Exercise prompt: In the data below, find the line containing "481x240 pixels."; transcribe it and each line after it exactly, through the last, skipping pictures.

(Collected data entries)
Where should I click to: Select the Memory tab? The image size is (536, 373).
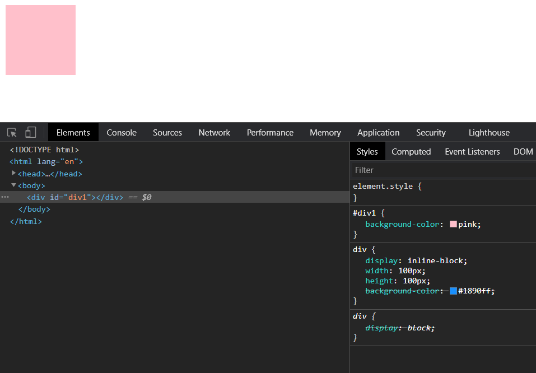[325, 133]
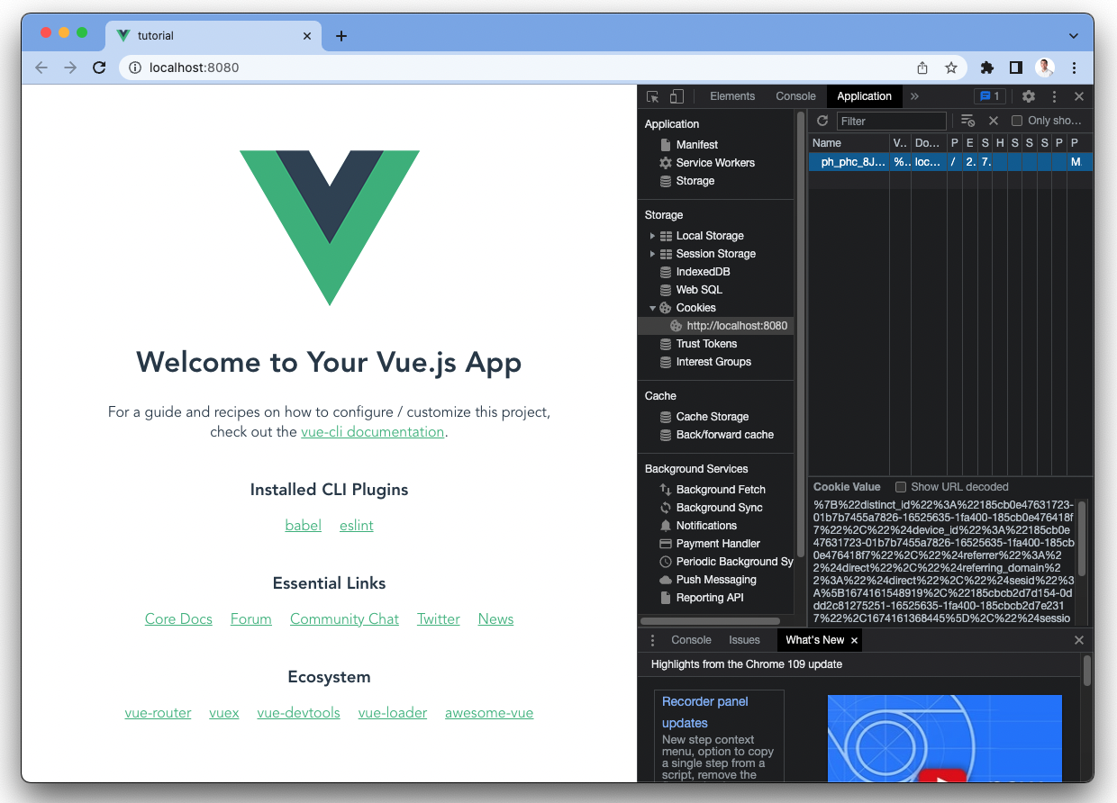
Task: Enable Show URL decoded checkbox
Action: tap(901, 487)

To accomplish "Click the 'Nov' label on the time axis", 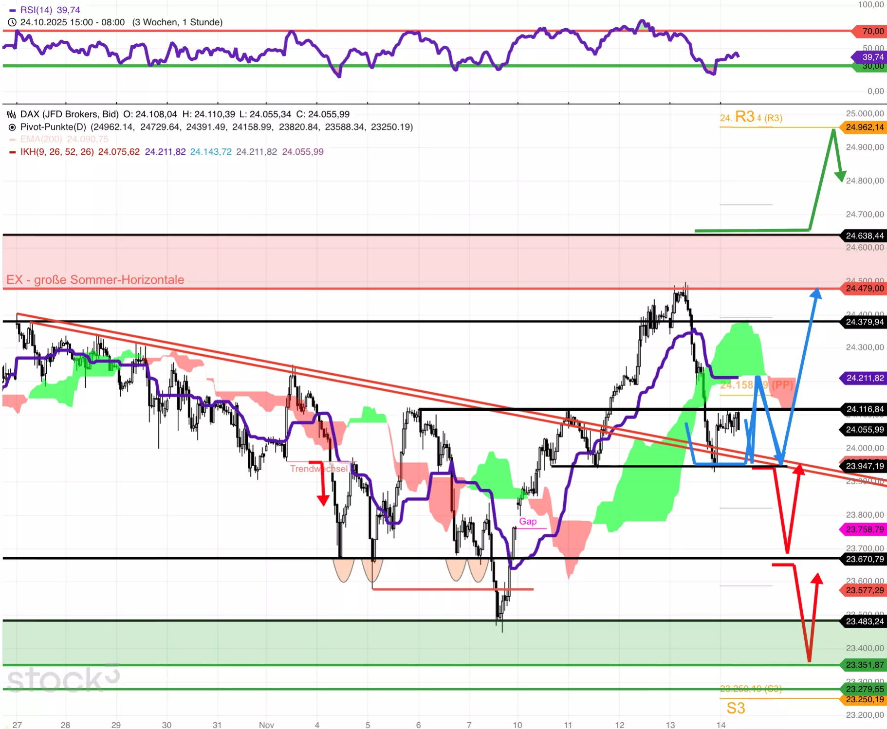I will [266, 725].
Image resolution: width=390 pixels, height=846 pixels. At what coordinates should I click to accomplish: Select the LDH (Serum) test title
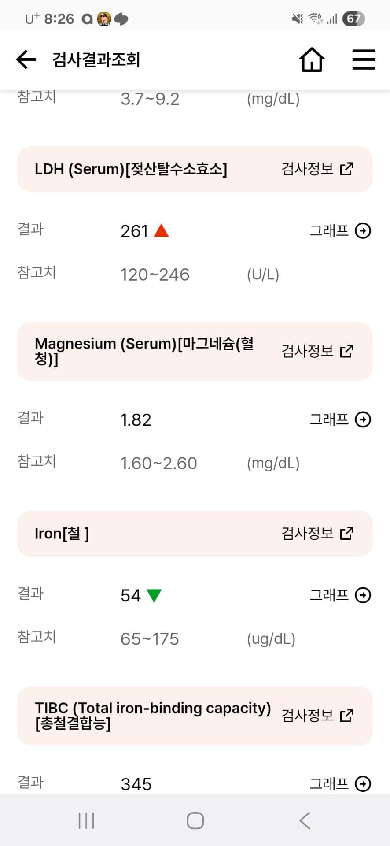click(x=131, y=169)
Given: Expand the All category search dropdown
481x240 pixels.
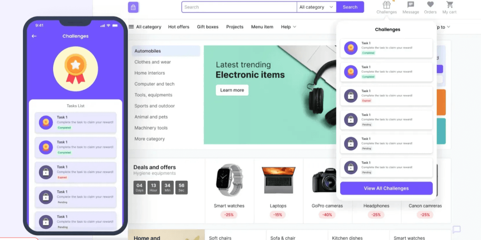Looking at the screenshot, I should point(316,7).
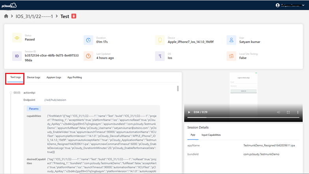
Task: Click the Status eye icon
Action: click(17, 40)
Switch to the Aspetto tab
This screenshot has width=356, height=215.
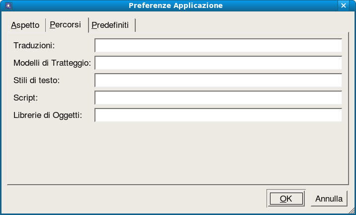coord(25,25)
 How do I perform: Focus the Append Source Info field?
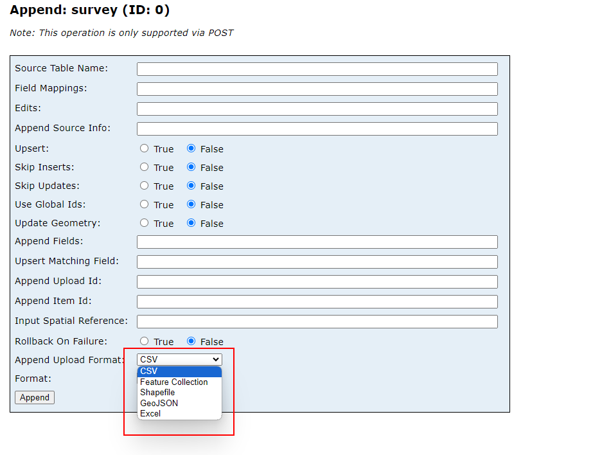pyautogui.click(x=317, y=129)
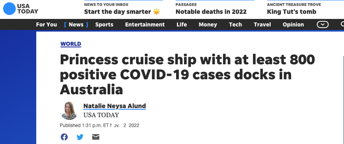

Response area:
481x240 pixels.
Looking at the screenshot, I should point(316,7).
Task: Click the Status eye icon
Action: click(17, 40)
Switch to the Aspetto tab
This screenshot has width=356, height=215.
coord(25,25)
 How do I perform: Focus the Append Source Info field?
pyautogui.click(x=317, y=129)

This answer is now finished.